Microsoft Fabric & OneLake

[Microsoft Fabric] OneLake

• a single, unified, logical data lake for the whole organization [2]
• designed to be the single place for all an organization's analytics data [2]
• provides a single, integrated environment for data professionals and the business to collaborate on data projects [1]
• stores all data in a single open format [1]
• its data is governed by default
• combines storage locations across different regions and clouds into a single logical lake, without moving or duplicating data
• similar to how Office applications are prewired to use OneDrive
• saves time by eliminating the need to move and copy data 
• comes automatically with every Microsoft Fabric tenant [2]
• automatically provisions with no extra resources to set up or manage [2]
• used as native store without needing any extra configuration [1
• accessible by all analytics engines in the platform [1]
• all the compute workloads in Fabric are preconfigured to work with OneLake
• compute engines have their own security models (aka compute-specific security) 
• always enforced when accessing data using that engine [3]
• the conditions may not apply to users in certain Fabric roles when they access OneLake directly [3]
• built on top of ADLS  [1]
• supports the same ADLS Gen2 APIs and SDKs to be compatible with existing ADLS Gen2 applications [2]
• inherits its hierarchical structure
• provides a single-pane-of-glass file-system namespace that spans across users, regions and even clouds
• data can be stored in any format
• incl. Delta, Parquet, CSV, JSON
• data can be addressed in OneLake as if it's one big ADLS storage account for the entire organization [2]
• uses a layered security model built around the organizational structure of experiences within MF [3]
• derived from Microsoft Entra authentication [3]
• compatible with user identities, service principals, and managed identities [3]
• using Microsoft Entra ID and Fabric components, one can build out robust security mechanisms across OneLake, ensuring that you keep your data safe while also reducing copies and minimizing complexity [3]
• hierarchical in nature 
• {benefit} simplifies management across the organization
• its data is divided into manageable containers for easy handling
• can have one or more capacities associated with it
• different items consume different capacity at a certain time
• offered through Fabric SKU and Trials
• {component} OneCopy
• allows to read data from a single copy, without moving or duplicating data [1]
• {concept} Fabric tenant
• a dedicated space for organizations to create, store, and manage Fabric items.

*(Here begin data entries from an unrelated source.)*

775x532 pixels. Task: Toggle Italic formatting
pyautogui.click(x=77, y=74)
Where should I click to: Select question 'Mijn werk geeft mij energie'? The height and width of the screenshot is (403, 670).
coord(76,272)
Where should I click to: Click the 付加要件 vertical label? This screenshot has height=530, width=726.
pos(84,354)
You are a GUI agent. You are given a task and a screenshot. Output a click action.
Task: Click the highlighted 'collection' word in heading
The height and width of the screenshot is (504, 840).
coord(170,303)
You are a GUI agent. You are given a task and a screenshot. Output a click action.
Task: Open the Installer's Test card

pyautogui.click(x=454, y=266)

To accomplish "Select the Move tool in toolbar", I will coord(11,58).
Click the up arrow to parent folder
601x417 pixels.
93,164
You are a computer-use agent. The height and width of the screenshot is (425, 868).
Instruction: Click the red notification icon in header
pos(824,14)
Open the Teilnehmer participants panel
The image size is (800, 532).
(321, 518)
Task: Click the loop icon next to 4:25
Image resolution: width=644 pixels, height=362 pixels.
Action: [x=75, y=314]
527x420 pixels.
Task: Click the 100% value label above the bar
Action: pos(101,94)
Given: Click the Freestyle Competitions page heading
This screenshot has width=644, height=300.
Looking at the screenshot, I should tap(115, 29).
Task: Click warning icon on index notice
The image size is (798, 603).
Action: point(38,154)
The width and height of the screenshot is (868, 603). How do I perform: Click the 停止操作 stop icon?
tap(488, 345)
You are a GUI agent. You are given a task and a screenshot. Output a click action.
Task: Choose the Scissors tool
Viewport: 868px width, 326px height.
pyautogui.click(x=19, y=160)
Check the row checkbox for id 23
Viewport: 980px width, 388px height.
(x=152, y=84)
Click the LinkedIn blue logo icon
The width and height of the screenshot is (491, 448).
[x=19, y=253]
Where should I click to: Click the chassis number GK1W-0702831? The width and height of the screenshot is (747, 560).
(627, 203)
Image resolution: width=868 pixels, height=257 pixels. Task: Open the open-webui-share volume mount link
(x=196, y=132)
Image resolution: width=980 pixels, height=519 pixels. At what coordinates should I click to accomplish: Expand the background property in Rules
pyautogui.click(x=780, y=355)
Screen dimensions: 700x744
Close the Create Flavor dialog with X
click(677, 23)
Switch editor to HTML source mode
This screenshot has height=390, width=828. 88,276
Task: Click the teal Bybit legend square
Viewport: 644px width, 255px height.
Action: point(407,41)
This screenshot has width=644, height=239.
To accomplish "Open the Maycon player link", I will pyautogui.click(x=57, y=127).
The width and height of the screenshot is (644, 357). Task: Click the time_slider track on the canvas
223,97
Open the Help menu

• there's often a single instance of Fabric for an organization, and it's aligned with Microsoft Entra ID [1]
• ⇒ one OneLake per tenant
• maps to the root of OneLake and is at the top level of the hierarchy [1]
• can contain any number of workspaces [2]
• {concept} capacity
• a dedicated set of resources that is available at a given time to be used [1]
• defines the ability of a resource to perform an activity or to produce output [1]
• {concept} domain
• a way of logically grouping together workspaces in an organization that is relevant to a particular area or field [1]
• can have multiple [subdomains]
• {concept} subdomain
• a way for fine tuning the logical grouping of the data
• {concept} workspace 
• a collection of Fabric items that brings together different functionality in a single tenant [1]
• different data items appear as folders within those containers [2]
• always lives directly under the OneLake namespace [4]
• {concept} data item
• a subtype of item that allows data to be stored within it using OneLake [4]
• all Fabric data items store their data automatically in OneLake in Delta Parquet format [2]
• {concept} Fabric item
• a set of capabilities bundled together into a single component [4] 
• can have permissions configured separately from the workspace roles [3]
• permissions can be set by sharing an item or by managing the permissions of an item [3]
• acts as a container that leverages capacity for the work that is executed [1]
• provides controls for who can access the items in it [1]
• security can be managed through Fabric workspace roles
• enable different parts of the organization to distribute ownership and access policies [2]
• part of a capacity that is tied to a specific region and is billed separately [2]
• the primary security boundary for data within OneLake [3]
• represents a single domain or project area where teams can collaborate on data [3]
• [encryption] encrypted at rest by default using Microsoft-managed key [3]
• the keys are rotated appropriately per compliance requirements [3]
• data is encrypted and decrypted transparently using 256-bit AES encryption, one of the strongest block ciphers available, and it is FIPS 140-2 compliant [3]
• {limitation} encryption at rest using customer-managed key is currently not supported [3]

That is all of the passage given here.